═══ Texte à lire ═══
Catherine Planet, musicienne : « On s’prépare pas vraiment, j’veux dire, musicalement, moi, c’est juste d’essayer de bien comprendre comment mon violon fonctionne… C’est des choses qu’on sait déjà, puis c’est juste que je m’amuse, j’explore, fait que ça ne se prépare pas non plus. (rire) »
Nicolas : « Non, mais, la musique, l’éclairage… C’est autant des artistes de l’improvisation du spectacle qu’on offre […] c’est vraiment un tout. »
Catherine : « Ouais! J’écoute ce qu’ils disent, ça m’inspire… des fois, moi, j’peux faire de quoi qui va LES inspirer, pis… J’ai des défis, c’est sûr que moi, bon… Je suis mélodiste. J’ai une guitare, j’ai un violon, j’ai pas une grosse machine à beat et tout ça, fait que, s’ils me disent »T’es dans les années 80′ sur le bord de la plage », ben tsé, c’est sûr que la toune qui m’vient, c’est pas la toune que j’vais pouvoir sortir, tsé, fait que… j’essaye de trouver quelque chose qui va ressembler à ça… Mettons que j’pense à un petit beat de surf, ça va être plus épuré. Ce que j’entends, moi, puis c’que ça donne, c’est deux résultats, mais c’est super intéressant… »
Frédéric, s’adressant à Catherine : « Puis euh… Corrige-moi si j’me trompe, mais… Dominiq, qui fait aussi la musique avec nous souvent… des fois, y’entend pas tout ce qu’on dit, mais y voit nos corps, y voit nos attitudes, puis y’a ça qui vient l’inspirer… Puis, à l’inverse, des fois, les musiciens vont donner un ton qui va, nous, sans le savoir, nous inspirer dans une direction… »
Catherine : « C’est ça, quand on n’entend pas exactement tout ce que vous dites, ben là on continue ailleurs, puis, vous, ça vous enligne… »
Johanne : « À la limite, nous, ça nous guide, ouais… »
Catherine : « Oui, on s’guide mutuellement, tsé! »
Johanne : « Des fois, on… on fait »ah! Là, la musique m’amène là! », mais des fois c’est vraiment inconscients!… Ça m’plonge encore plus dans cette émotion-là, dans ce type d’attidudes-là! »
═══ Données enregistrées ═══
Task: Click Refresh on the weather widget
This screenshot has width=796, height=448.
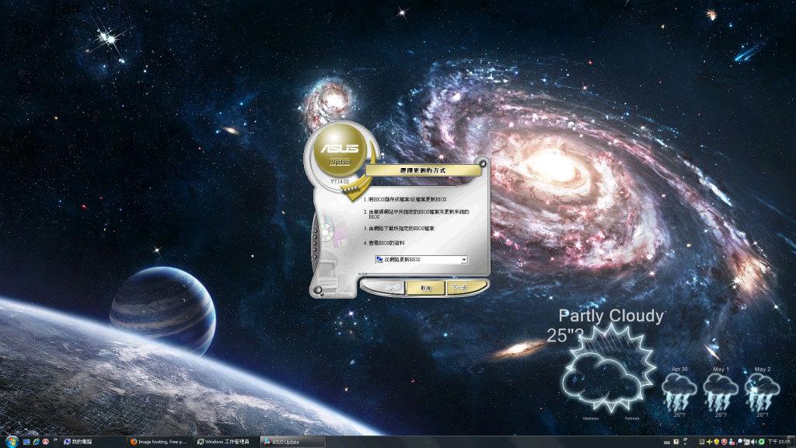Action: (x=632, y=418)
═══
*Consigne A*: Indiquez si chacune des affirmations suivantes concorde avec l'échange sur la musique et l'improvisation, en répondant par oui ou par non et en citant les mots décisifs du texte : (i) Catherine dit qu'elle a une guitare et un violon ; (ii) Catherine dit qu'elle dispose d'une grosse machine à beat ; (iii) Frédéric affirme que Dominiq entend toujours tout ce qu'ils disent.
*Consigne B*: Poursuivez l'échange sur la musique et l'improvisation à partir de sa dernière réplique.

*Résultat final A*:
(i) Oui : « J’ai une guitare, j’ai un violon ».
(ii) Non : « j’ai pas une grosse machine à beat ».
(iii) Non : « des fois, y’entend pas tout ce qu’on dit ».

*Résultat final B*:
Catherine : « À la musique, comme au jeu, on s’pitch, on essaie des choses… Des fois, justement, ça peut ne pas marcher, on peut s’accrocher, on se reprend… Ça reste super organique, là, tsé, on vise pas la perfection… Je vise pas la perfection… Je vise juste être capable de nourrir ce qui se passe! C’est de se lancer, puis de ne pas avoir peur, justement, de pas faire la bonne chose ou de faire des erreurs… »
Nicolas : « Quand on s’trompe, personne s’en rappelle! »
Frédéric : « Quand on s’trompe, souvent, y’a juste nous qui en sommes conscients, parce qu’on le récupère! Mais euh… Les anglos, en impro, y disent, euh… »a mistake is a gift », dans l’sens où, tsé, quand tu te trompes, tu l’prends, pis ça devient… Ça fait partie de l’impro! Pis des fois, l’public s’en rend même pas compte, tellement t’as rebondis sur cette erreur-là […] qui vient te surprendre pis qui va donner une tangente autre à l’histoire! »
Catherine : « Puis ça, ben, ça donne aussi, j’pense… Quand les gens s’en rendent compte, qu’ils se rendent compte qu’il y a un p’tit bogue ou quelque chose qui s’passe, ça fait un rapprochement, parce que… c’est ça, la spontanéité, pis c’est de voir du monde, des fois, faire une erreur, pis que c’est pas si mauvais que ça… Fait que, ça, ça crée une proximité avec le public aussi! »
Johanne : « Oui, parce que le public est TRÈS empathique […] Ils [les spectateurs] se voient et se mettent dans la situation de »oh mon Dieu, mais qu’est-ce qu’il va répondre? Qu’est-ce qu’ils vont faire? Qu’est-ce qui va s’passer? » donc ça crée une belle énergie aussi dans nos salles!
Nicolas : « Un truc qui continue de m’impressionner dans le spectacle d’improvisation, c’est, comme dans n’importe quel art de la scène, pour moi, c’est toujours un dialogue entre : su’a scène, pis dans’salle, mais… ça reste une unité, c’est toujours un échange, c’est un retour… Pis… C’que nous, on sent sur scène, c’est JAMAIS c’qu’on perçoit d’la salle et inversement […] La musique qui embarque, l’éclairage qui est là, comme public, tu y crois TELLEMENT… Tu visualises. C’est un jeu qui alimente tellement l’imagination du spectateur, je pense, plus que de l’improvisateur, fait qu’tu y crois d’emblée… »
Johanne : « Ce que le dompteur nous dit, ça peut peut-être paraître paradoxal, mais… Ça nous permet d’être dans un vrai état d’improvisation pur, parce que t’es pas… T’es pas juste en train de réfléchir à analyser »Qu’est-ce que j’pourrais faire? Nanananan »… T’as toujours quelque chose de dit pis t’as pas de temps de réflexion, tu y vas pis tu l’fais! »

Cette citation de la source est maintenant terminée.